Yôji Yamada non è Yasujirô Ozu, anche se ne trae ispirazione da sempre. The Little House (probabilmente candidato ad un premio all’interno della sezione del Concorso), è una gran bella storia. Con la capacità di raccontarci la vita dentro uno spaccato tanto semplice quanto straordinario negli strati di verità che tocca. Basato sul romanzo di successo di Kyoko Nakajima,  ruota attorno alla figura di zia Taki, vecchietta nubile che lascia nelle pagine di quaderno le sue memorie, rivissute dal giovane Takeshi, nipote d’adozione, in una lettura che è flashback visivo, dentro un andar e venire tra presente e passato. Taki , giovane e timida ragazza di provincia, arriva a Tokyo e comincia a lavorare come governante. Dopo poco il caso la introduce nella incantevole piccola casa dalle tegole rosse e nella famiglia Hirai con la quale vivrà un legame di autentica simbiosi,  specie con la giovane Tokiko, moglie e madre, di una bellezza ‘totalizzante’, che unisce interno ed esterno: una bellezza ed una dolcezza che cattura Taki anche nella complicità che instaura e che imbarazza (e destabilizza) il pudore della giovane. Il massaggio alle gambe che con estrema naturalezza Tokiko le chiede le venga praticato, smuove l’erotismo della giovane Taki, troppo timida ed insicura di se stessa per portarlo in superficie e viverlo.
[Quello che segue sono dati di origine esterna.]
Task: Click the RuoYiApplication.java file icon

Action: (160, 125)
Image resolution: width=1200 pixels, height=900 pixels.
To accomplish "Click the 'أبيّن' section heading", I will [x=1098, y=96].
Taki è l’ombra attenta e premurosa della famiglia Hirai, ne segue le vicende con assoluta partecipazione, conservando sempre un riserbo in primis verso se stessa e la propria esistenza, naturalmente sacrificata, anzi vissuta di riflesso in quella degli Hirai: il signor Masaki, che commercializza giocattoli, prototipo dell’uomo d’affari giapponese, poco sensibile, poco attraente, con un senso del dovere da capofamiglia e da patriota. Il piccolo figlio della coppia, che subirà l’avvento della poliomenite, e Tokiko, nelle cui vicende sentimentali Taki non potrà non imbattersi con partecipazione e dolore silenzioso,  insieme. Il romantico, sognatore, timido e inetto alla ‘mascolinità giapponese’ Shoji, disegnatore della linea di giocattoli della ditta di Masaki, non potrà non toccare l’animo di Tokiko. L’amore tra i due sboccerà lentamente, tra remore reciproche e un’arrendevolezza necessaria. Nello sfondo, l’arrivo della seconda guerra mondiale, che taglierà anche il legame di Taki con la famiglia Hirai, e con Tokiko, di cui la giovane  porterà dentro il peso di una scelta indispensabile, fatta per amore.

Yamada penetra il racconto con una sensibilità e una raffinatezza in primis introspettiva. Dettagli apparentemente insignificanti, ma che intingono dalla vita ritualità quotidiane (pulire la casa, preparare da mangiare, conversare, festeggiare la fine dell’anno, prendere un tè), universali, così vivide, così maledettamente toccanti. Insieme alla capacità di caratterizzare psicologie, ed è il caso di Taki (interpretata sublimamente dalla giovane Haru Kuroki ), una perla umana di emozioni trattenute, di non detti, di insicurezze, di profondità non aperte. Uno stare fuori dalla vita, vivendo. Peccato che tutto questo venga minato da un meccanismo ‘telenovellante’ (passatemi questo neologismo), che si ingarbuglia in un finale dove dobbiamo per forza andarci a cercare tutte le chiusure di un cerchio, in collegamenti che gettano solo artificiosità, come calce che ingolfa i pori sentimentali e visivi cosi ben aperti. Del destino di Shoji andato in guerra, arrivando all’invecchiato figlio di Tokiko , ad una verità che deve necessariamente venire aperta fino in fondo. Ozu si sarebbe fermato molto prima. L’uso del flashback pure non aiuta: questo ‘dentro fuori’ sfilaccia il flusso di empatia, costringendolo  a ‘tornare alla realtà’, rompersi, in strutture forzate e stranote.